Very buttery, nutty, apricoty.
1 1/4 cups flour
1/2 teaspoon salt
1/2 cup unsalted butter
1 tablespoon sugar
1/4 cup ground almonds
1/8 to 1/4 cup ice cold water
1 1/2 pounds fresh ripe apricots
1/3 cup sugar
pinch of salt
In a food processor, place the flour, salt, ground almonds, and sugar and process until combined. Add the butter and process until the mixture resembles coarse meal (about 15 seconds). Pour 1/8 cup water in a slow, steady stream through the feed tube until the pastry just holds together when pinched. Add remaining water, if necessary. Do not process more than about 30 seconds.
Turn the pastry out onto your work surface, gather it into a ball, cover with plastic wrap, and refrigerate for about one hour. Remove from refrigerator, roll out and place into tart pan. Trim edges and put back in the refrigerator while you prepare apricots.

• Given data:

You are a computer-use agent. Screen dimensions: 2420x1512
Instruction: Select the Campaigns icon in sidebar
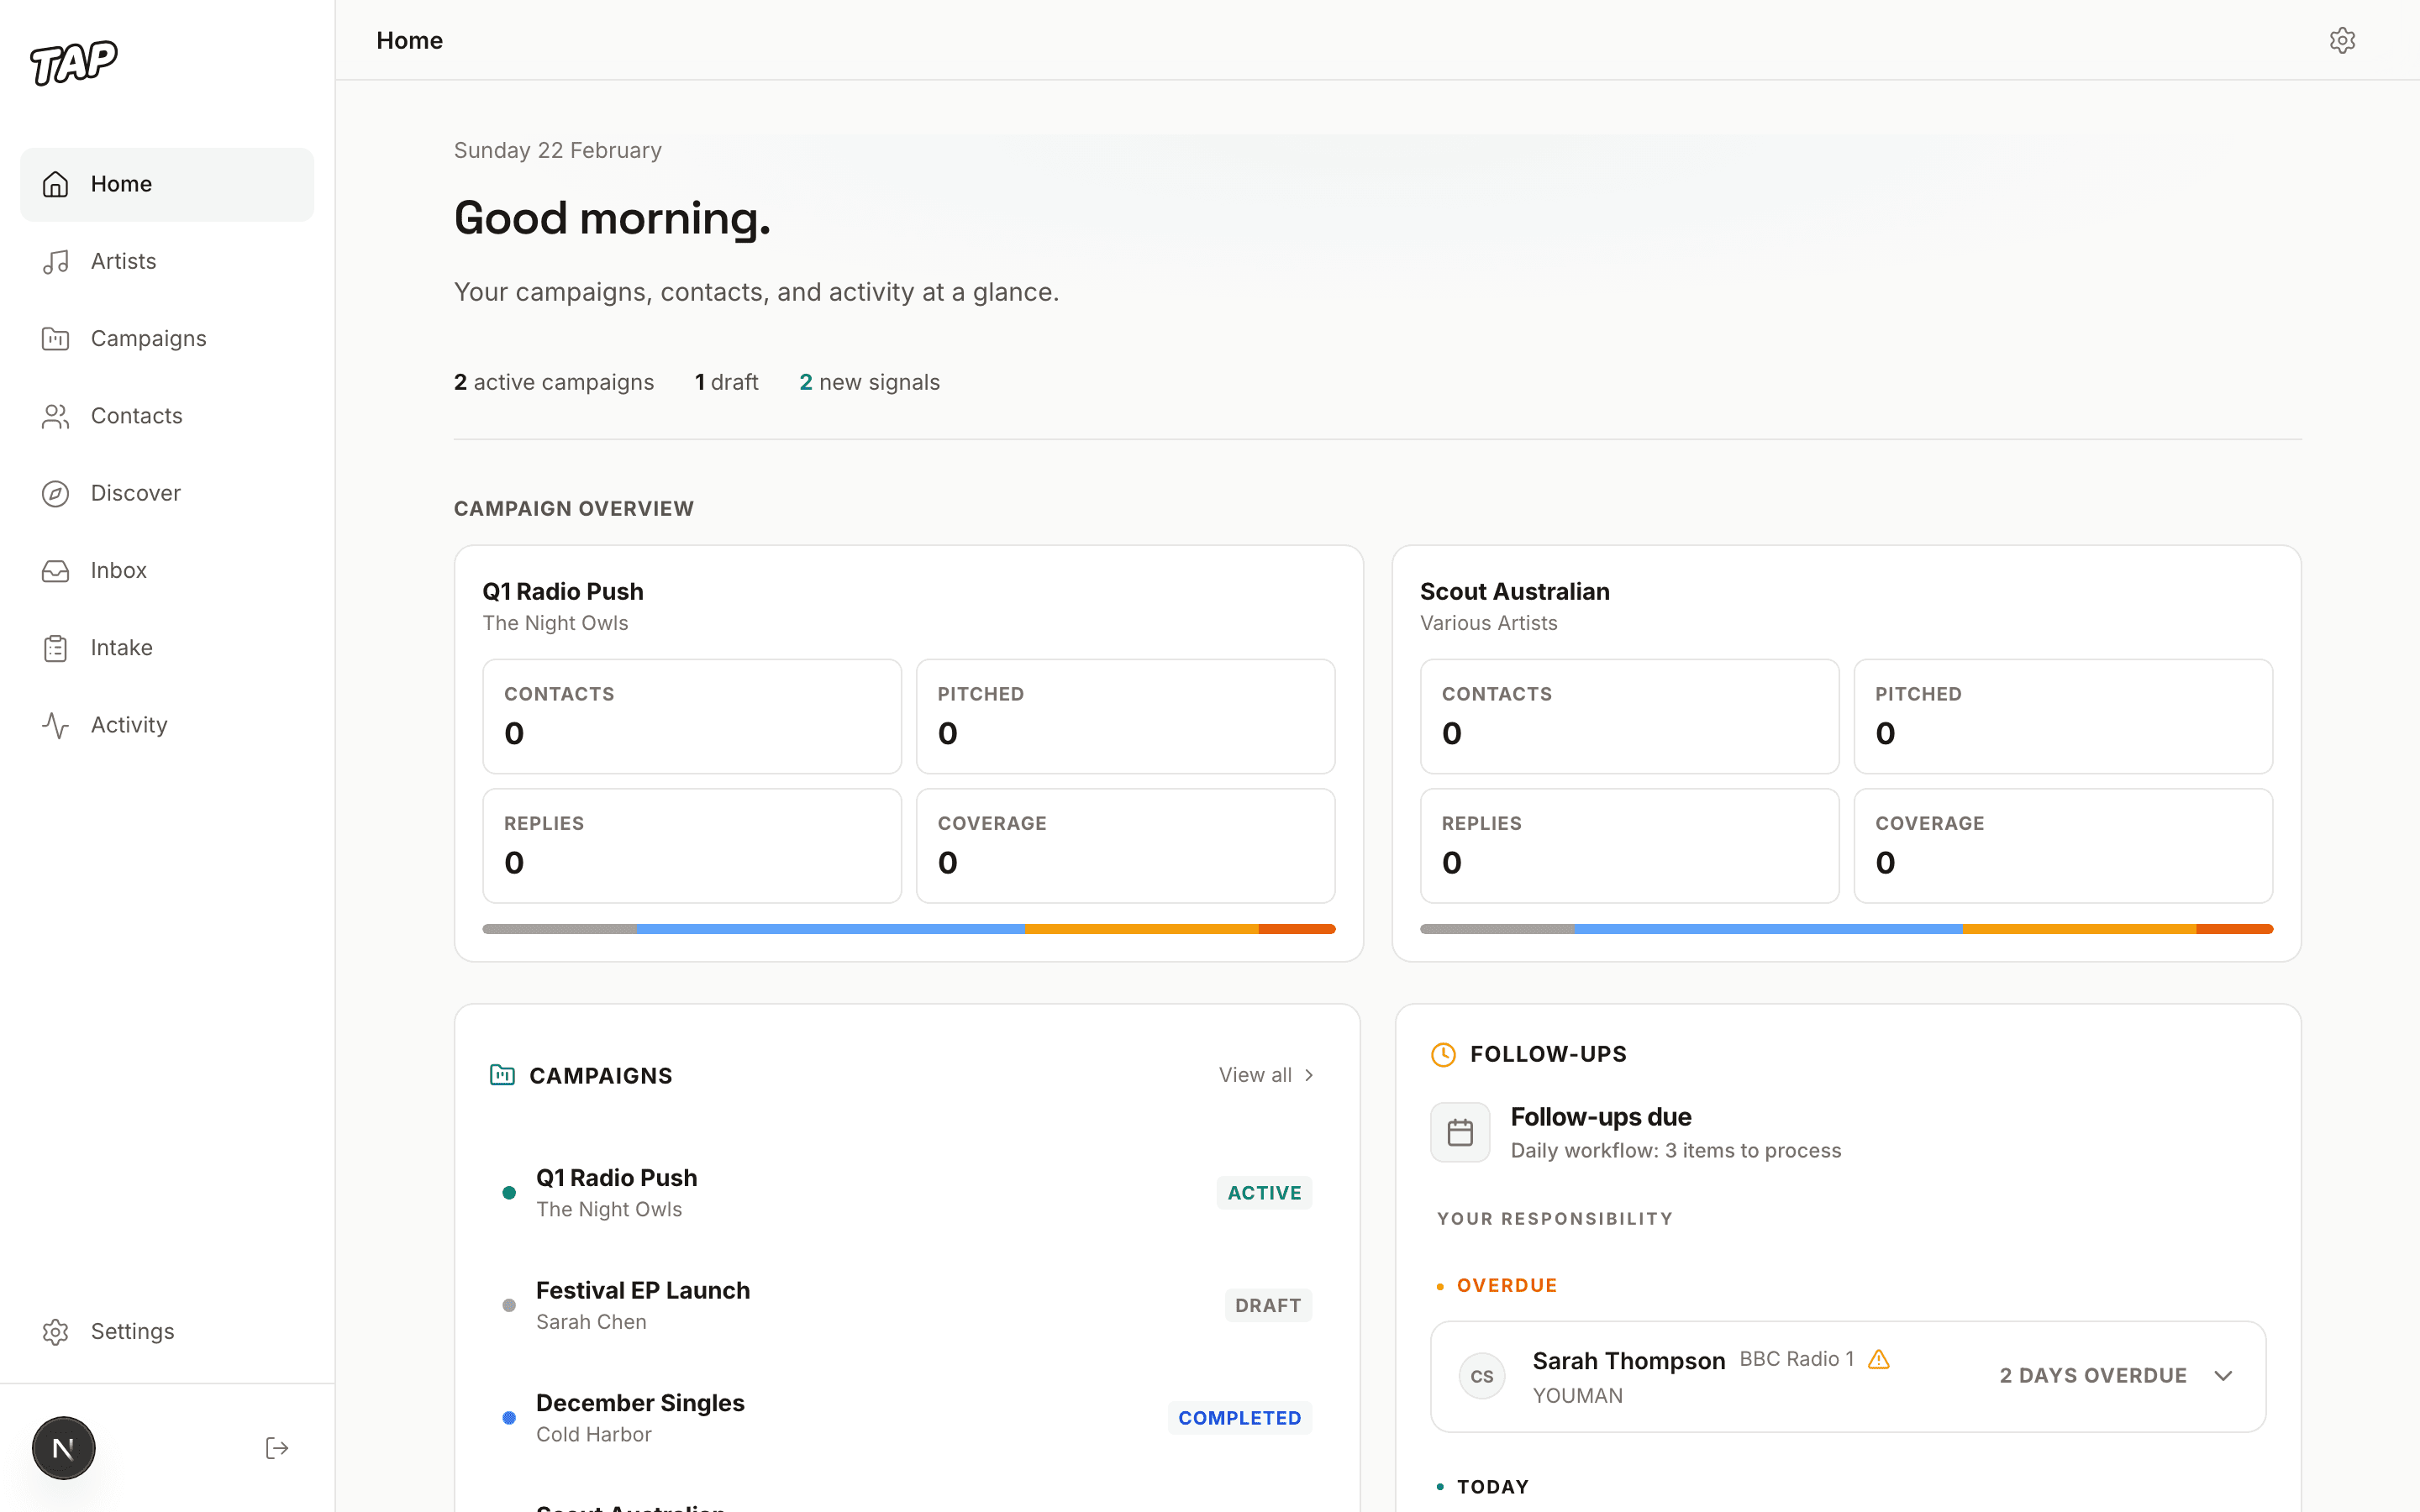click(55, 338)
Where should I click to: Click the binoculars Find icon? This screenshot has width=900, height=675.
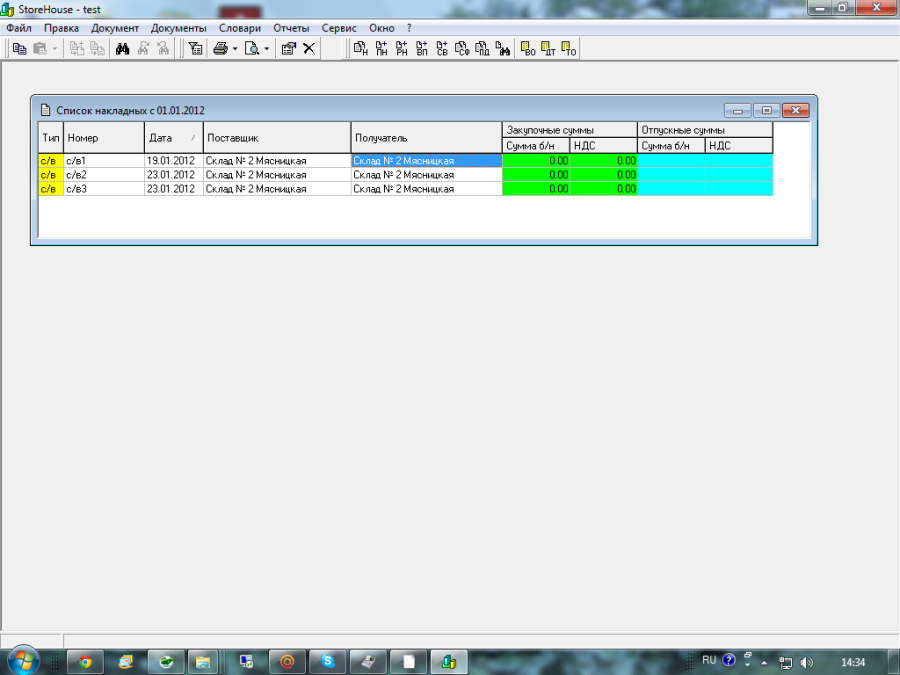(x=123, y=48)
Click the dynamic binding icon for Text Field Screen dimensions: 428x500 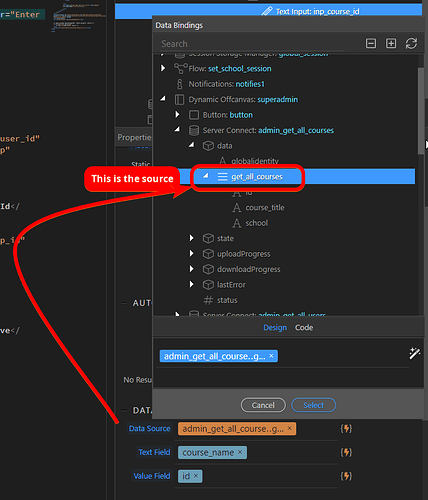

• Task instructions:
(1) Answer these from the apricot tart recipe:
(a) How much ground almonds does the ingredient list call for?
(b) About how long should the pastry ball be refrigerated after it is wrapped?
(c) How long should the butter be processed to reach a coarse-meal texture?
(2) Transcribe every line of the records word for word, omitting the pictures.
The apricot tart recipe and the records have nothing to do with each other.

• Answers to each task:
(1)
(a) 1/4 cup
(b) About one hour
(c) About 15 seconds

(2)
You are a computer-use agent. Screen dimensions: 2420x1512
Instruction: Select the Campaigns icon in sidebar
click(55, 338)
Where should I click to: Click the binoculars Find icon? This screenshot has width=900, height=675.
(x=123, y=48)
Click the dynamic binding icon for Text Field Screen dimensions: 428x500 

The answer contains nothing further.